The world of this novel is reassuringly clear-cut, even if it does
evoke regret, confusion, and melancholy. "All things hidden
will be revealed," says the local priest to his guilt-ridden
parishioners. And this is true, in a sense, of the tale set before
us here. Joey Elias, one of the "baddies" whose life's
mission is to put his theatre-owning rival, Janie McLeary, out of
business and plague her progeny forever after, is the epitome of
the deceiver. "Terms like good' and evil' are bygone words,"
he says to his young protege. "They don't apply to us."
And yet clearly they do. The novel becomes a meditation on the
banality of evil, what Miles on one occasion refers to as "the
rarefied air of the unprincipled." The question that keeps
recurring is whether the evil are aware of their disingenuousness,
or whether they actually succeed in convincing themselves of their
moral high-ground. In either case, for the reader of this novel the
terms are fixed. When Rebecca Druken, Elias's mistress and protege
in the dark arts, goes to work as the nanny of Janie McLeary's
children, the wheels are set in motion. Rebecca has learned her
master's lesson well, and is determined to attain everything Janie
McLeary has and to ruin her in the process.
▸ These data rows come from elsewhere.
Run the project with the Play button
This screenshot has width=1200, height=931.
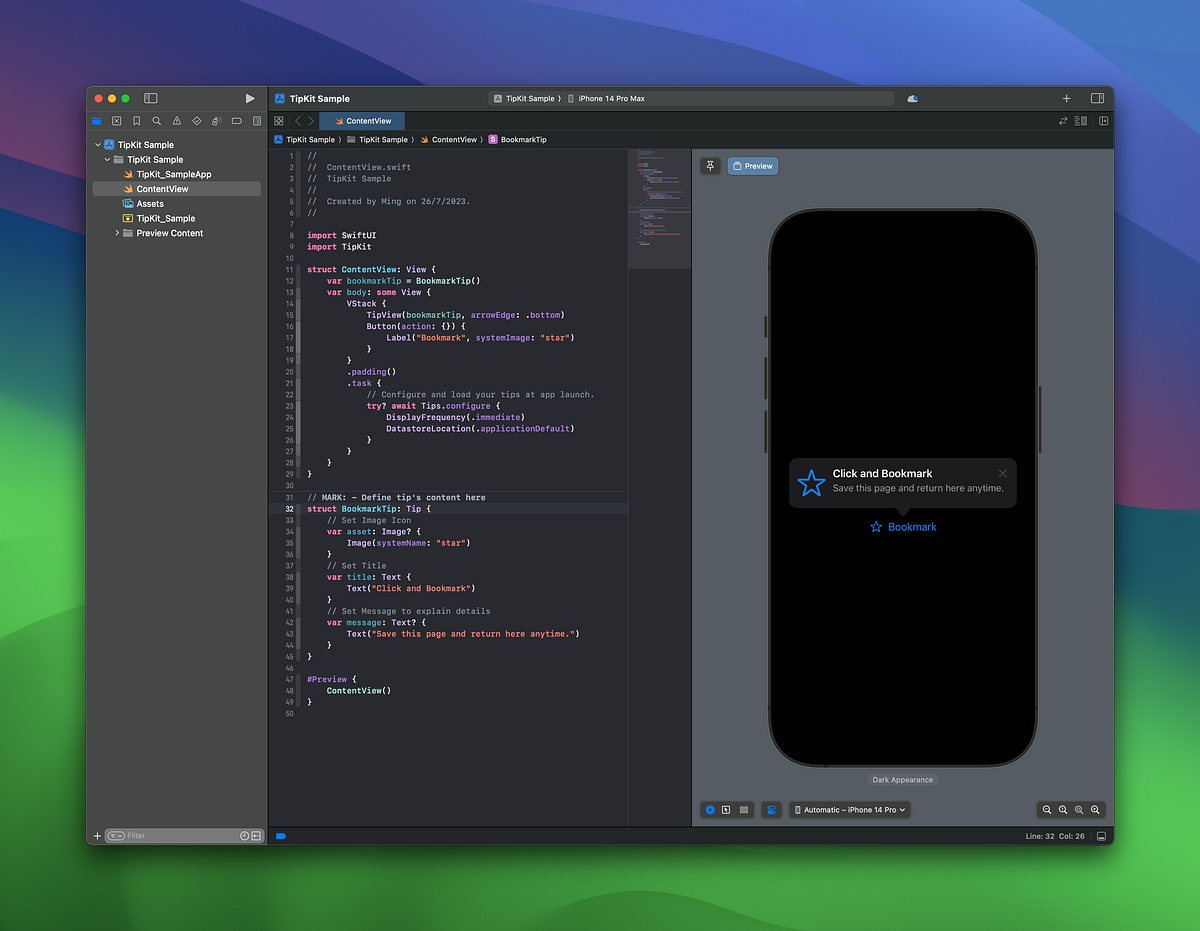point(249,98)
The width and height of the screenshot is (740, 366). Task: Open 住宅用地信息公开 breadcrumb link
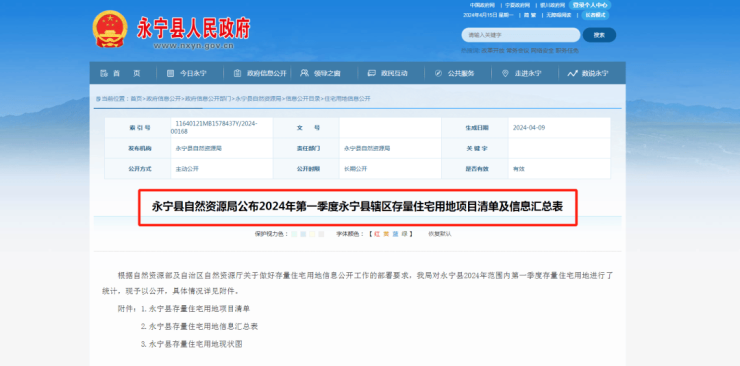click(x=347, y=99)
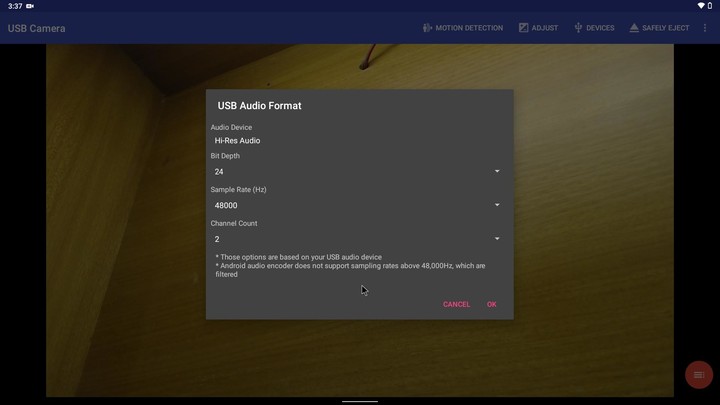This screenshot has height=405, width=720.
Task: Expand the Channel Count dropdown arrow
Action: pos(497,239)
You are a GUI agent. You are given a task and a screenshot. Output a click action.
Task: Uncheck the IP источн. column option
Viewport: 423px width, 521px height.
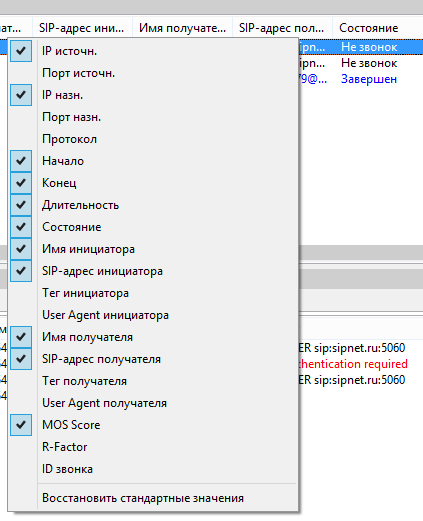pyautogui.click(x=153, y=51)
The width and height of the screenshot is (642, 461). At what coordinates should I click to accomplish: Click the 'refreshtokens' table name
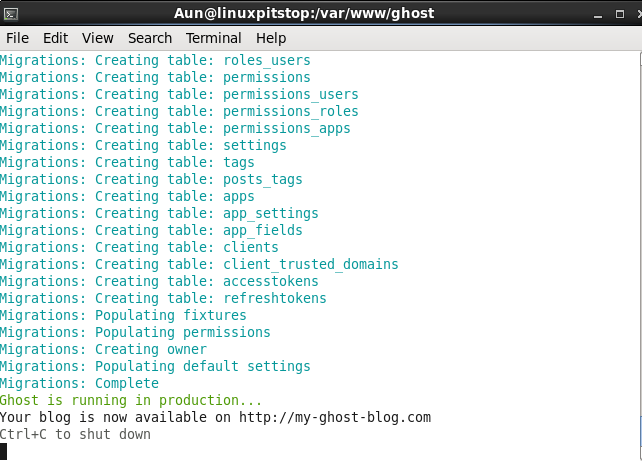tap(275, 298)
I will not reveal what
it is that she does-only that she does what she does with cheek.
Just when Rebecca appears to have got her just desserts, she returns
to the river under the assumed guise of a psychologist (member of
a group that, along with professors and feminists, gets short shrift
in Richards's universe). Her goal, it appears, is to open people's
eyes to their own oppression, but as Miles realizes, she will not
be able to stop herself from gaining the upper hand, and this will
be her downfall.
The most memorable character in the novel is Miles, Janie's son. A
drunkard whose single crime is that, as a child, he took a moment
to be a child (a decision he will forever live to regret), he is
plagued by the knowledge of what might not have been. He reacts by
retreating to the bottle, refusing, until the very end, to take
action to save his family's reputation. That Miles becomes a social
outcast, sneered at by the community as well as by his own children,
is the most poignant aspect of this narrative. In short, the man
is damned because he cares too much.
It is difficult, in the end, to comprehend the motivation for the
evil within this story, and this perhaps makes it all the more
formidable. This is especially true when the charlatans and villains
rationalize their behaviour in a purr of psycho-babble. On the one
hand, playing their game lends it credence; on the other, ignoring
their machinations renders one vulnerable. Miles alone (as his
mother before him) is aware of this impasse. If anything, he has
been cursed with the blessing of psychological insight, and the
torment this instils contributes to his courage. How does one respond
to the mission he sets himself-to face up unblinkingly to the past
in the full knowledge that the tyranny of history can never be
alleviated? Miles is steadfast. It is not in his character to
intervene; neither is it his way to capitulate. As he understands,
we are subject to the whims of history, while also being implicated
in its moral logic. If Richards's moral universe can at times be a
trifle heavy-handed, and if the novel's conclusion lacks something
in momentum, he manages to resuscitate the value of sincerity, and
in so doing provides a tonic for a dispirited age. Knowing how
Wendell came to be damned does not in itself make his family's
demise easier on the reader, but it does compel one to care.